- [Your instructions]: Scan the entries below and report only how many lines contain "Contact".

- [Provided entries]:
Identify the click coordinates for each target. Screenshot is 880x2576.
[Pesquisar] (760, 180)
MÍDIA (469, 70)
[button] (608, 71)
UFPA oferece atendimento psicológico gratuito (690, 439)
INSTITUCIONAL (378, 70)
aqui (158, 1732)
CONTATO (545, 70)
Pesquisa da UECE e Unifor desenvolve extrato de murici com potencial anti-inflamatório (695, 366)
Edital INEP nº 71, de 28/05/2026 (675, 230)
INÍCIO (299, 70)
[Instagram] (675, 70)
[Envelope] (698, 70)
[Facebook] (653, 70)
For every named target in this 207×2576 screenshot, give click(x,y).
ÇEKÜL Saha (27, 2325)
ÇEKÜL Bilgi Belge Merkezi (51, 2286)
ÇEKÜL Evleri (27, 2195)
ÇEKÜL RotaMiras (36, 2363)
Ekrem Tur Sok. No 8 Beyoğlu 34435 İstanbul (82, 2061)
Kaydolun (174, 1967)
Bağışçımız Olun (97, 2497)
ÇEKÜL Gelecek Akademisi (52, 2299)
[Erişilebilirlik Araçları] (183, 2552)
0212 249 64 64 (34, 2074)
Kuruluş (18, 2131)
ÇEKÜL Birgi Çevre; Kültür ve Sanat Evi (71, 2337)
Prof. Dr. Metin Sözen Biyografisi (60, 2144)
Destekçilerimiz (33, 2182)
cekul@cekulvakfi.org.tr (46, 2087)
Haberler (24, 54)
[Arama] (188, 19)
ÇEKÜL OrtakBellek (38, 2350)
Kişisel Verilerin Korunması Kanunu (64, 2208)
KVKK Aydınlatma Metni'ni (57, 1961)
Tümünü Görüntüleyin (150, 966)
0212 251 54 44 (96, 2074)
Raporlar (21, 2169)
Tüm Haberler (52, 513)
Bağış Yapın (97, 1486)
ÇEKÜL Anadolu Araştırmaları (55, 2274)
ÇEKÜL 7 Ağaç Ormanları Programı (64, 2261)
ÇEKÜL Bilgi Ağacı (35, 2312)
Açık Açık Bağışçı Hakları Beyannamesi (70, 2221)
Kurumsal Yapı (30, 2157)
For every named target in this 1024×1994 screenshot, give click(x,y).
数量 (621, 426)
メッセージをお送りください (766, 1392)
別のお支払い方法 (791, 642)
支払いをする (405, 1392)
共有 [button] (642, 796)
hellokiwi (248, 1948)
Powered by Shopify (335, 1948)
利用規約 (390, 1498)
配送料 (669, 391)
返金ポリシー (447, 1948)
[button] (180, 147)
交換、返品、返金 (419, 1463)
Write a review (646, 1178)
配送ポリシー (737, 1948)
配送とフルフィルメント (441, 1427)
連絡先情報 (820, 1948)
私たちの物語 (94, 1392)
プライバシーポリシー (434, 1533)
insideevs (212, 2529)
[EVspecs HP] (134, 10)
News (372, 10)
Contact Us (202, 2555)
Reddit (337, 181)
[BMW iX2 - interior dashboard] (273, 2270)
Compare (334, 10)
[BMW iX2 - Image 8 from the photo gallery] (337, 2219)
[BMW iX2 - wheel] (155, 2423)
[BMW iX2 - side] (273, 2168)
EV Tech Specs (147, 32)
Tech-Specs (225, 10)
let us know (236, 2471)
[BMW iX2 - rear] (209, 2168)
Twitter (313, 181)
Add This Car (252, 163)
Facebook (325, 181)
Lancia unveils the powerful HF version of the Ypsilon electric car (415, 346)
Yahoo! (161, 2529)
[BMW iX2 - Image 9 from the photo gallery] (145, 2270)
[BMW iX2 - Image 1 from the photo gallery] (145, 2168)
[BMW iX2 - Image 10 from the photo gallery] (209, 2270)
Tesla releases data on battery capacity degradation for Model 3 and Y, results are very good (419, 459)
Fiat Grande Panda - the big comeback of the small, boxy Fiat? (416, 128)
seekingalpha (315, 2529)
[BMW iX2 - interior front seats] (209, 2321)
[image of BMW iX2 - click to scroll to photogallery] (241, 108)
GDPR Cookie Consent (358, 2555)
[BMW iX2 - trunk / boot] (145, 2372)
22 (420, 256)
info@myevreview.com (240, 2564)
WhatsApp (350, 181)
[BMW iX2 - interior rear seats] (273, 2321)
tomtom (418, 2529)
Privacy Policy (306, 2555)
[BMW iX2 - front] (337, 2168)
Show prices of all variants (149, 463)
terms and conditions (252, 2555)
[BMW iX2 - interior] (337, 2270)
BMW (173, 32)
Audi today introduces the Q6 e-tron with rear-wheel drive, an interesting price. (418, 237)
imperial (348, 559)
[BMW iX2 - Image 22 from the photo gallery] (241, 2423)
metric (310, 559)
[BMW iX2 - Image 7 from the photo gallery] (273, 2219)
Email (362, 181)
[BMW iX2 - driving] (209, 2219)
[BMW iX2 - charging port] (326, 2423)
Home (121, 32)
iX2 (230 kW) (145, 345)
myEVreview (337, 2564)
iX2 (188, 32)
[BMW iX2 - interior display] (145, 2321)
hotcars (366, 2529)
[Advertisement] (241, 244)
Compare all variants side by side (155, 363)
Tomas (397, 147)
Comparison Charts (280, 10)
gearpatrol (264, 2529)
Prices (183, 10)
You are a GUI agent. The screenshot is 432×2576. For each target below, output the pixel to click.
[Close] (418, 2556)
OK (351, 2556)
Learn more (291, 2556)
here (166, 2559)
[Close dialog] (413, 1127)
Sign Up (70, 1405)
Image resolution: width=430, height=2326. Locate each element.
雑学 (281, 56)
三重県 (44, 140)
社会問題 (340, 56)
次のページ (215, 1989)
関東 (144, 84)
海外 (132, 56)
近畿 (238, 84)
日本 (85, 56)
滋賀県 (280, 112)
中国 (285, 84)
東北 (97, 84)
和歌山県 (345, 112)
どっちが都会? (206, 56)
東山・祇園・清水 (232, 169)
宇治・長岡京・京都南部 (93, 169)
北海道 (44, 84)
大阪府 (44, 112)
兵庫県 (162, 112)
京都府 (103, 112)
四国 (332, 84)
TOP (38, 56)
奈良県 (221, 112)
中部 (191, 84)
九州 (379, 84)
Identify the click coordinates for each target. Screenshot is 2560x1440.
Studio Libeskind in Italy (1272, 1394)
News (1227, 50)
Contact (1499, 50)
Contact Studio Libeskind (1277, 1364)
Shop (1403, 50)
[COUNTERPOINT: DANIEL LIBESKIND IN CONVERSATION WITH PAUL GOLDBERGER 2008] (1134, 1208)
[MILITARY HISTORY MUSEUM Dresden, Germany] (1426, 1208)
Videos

- [Solution for this problem]: 3